### EXERCISE
Under this line is some data; print exactly the lines from the one containing "The height and width of the screenshot is (333, 598)." through its last line, without pictures.

### SOURCE INFORMATION
● ● ● ● ●
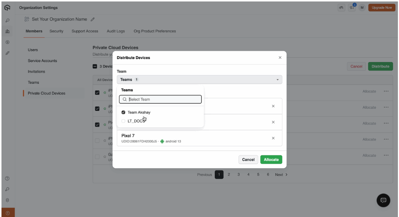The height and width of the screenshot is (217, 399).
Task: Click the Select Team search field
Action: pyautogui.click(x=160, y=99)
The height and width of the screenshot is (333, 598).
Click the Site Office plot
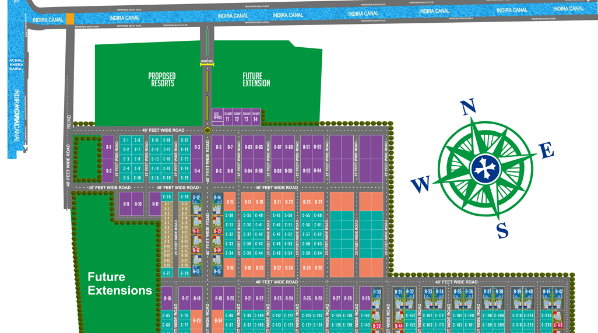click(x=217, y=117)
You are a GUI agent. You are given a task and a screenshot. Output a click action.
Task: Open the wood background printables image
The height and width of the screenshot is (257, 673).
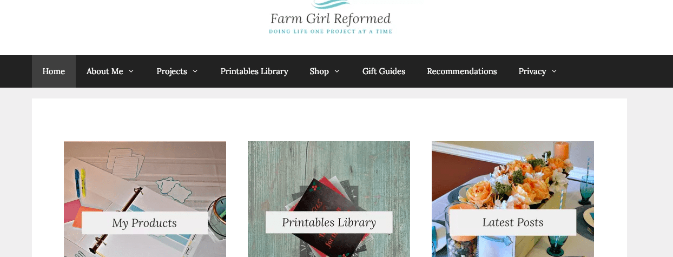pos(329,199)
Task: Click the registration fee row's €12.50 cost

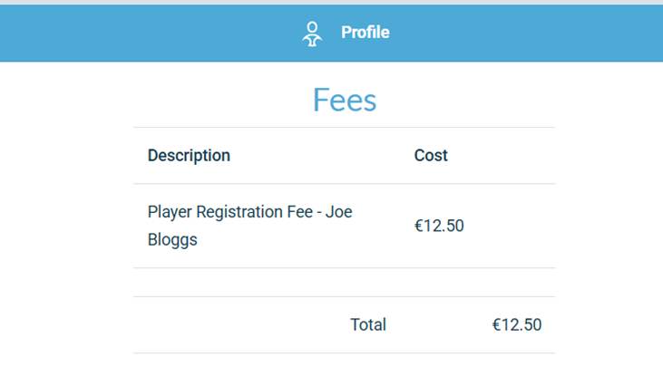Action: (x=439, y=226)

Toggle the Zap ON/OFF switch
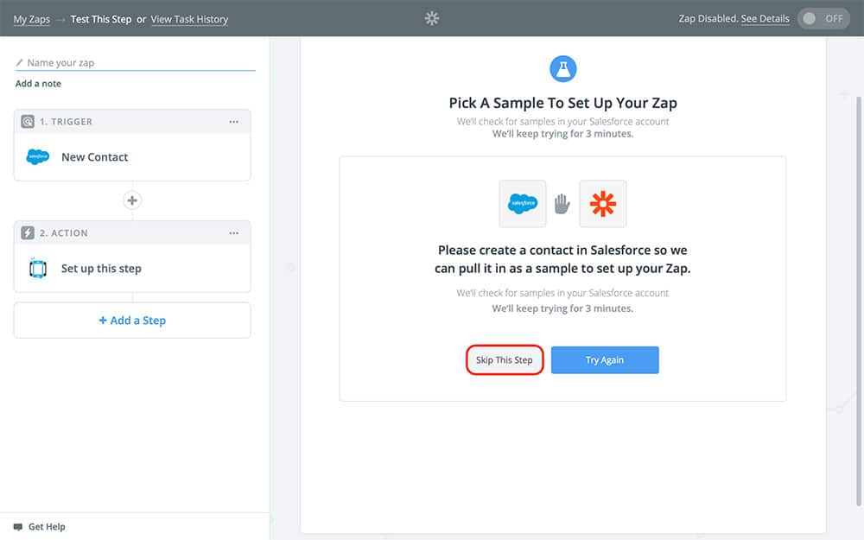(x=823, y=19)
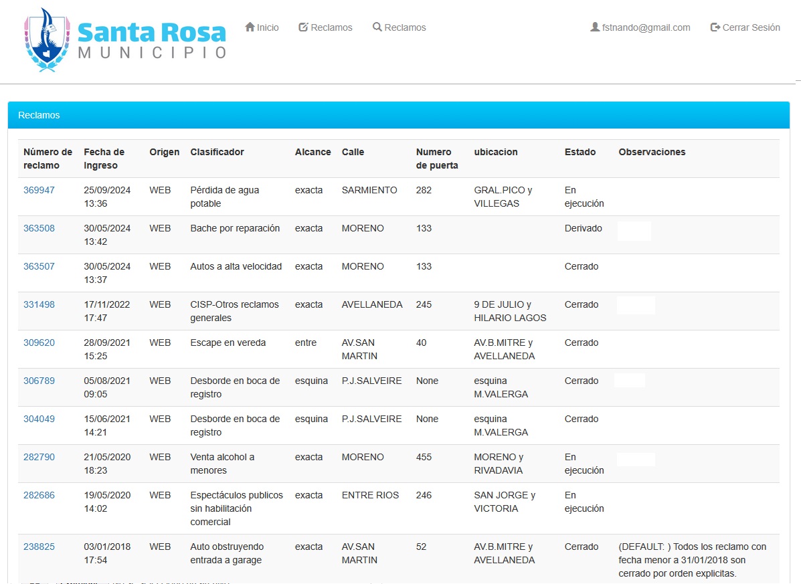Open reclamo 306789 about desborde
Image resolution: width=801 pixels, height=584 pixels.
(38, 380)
● ● ● ● ●
### WRITTEN ANSWER
The height and width of the screenshot is (333, 598).
Click the Site Office plot
click(x=217, y=117)
You are a GUI agent. You are given a task and a screenshot. Output a click action.
Task: Open the wood background printables image
The height and width of the screenshot is (257, 673).
pos(329,199)
Task: Click the registration fee row's €12.50 cost

Action: (x=439, y=226)

Toggle the Zap ON/OFF switch
(x=823, y=19)
Open reclamo 306789 about desborde
Image resolution: width=801 pixels, height=584 pixels.
(38, 380)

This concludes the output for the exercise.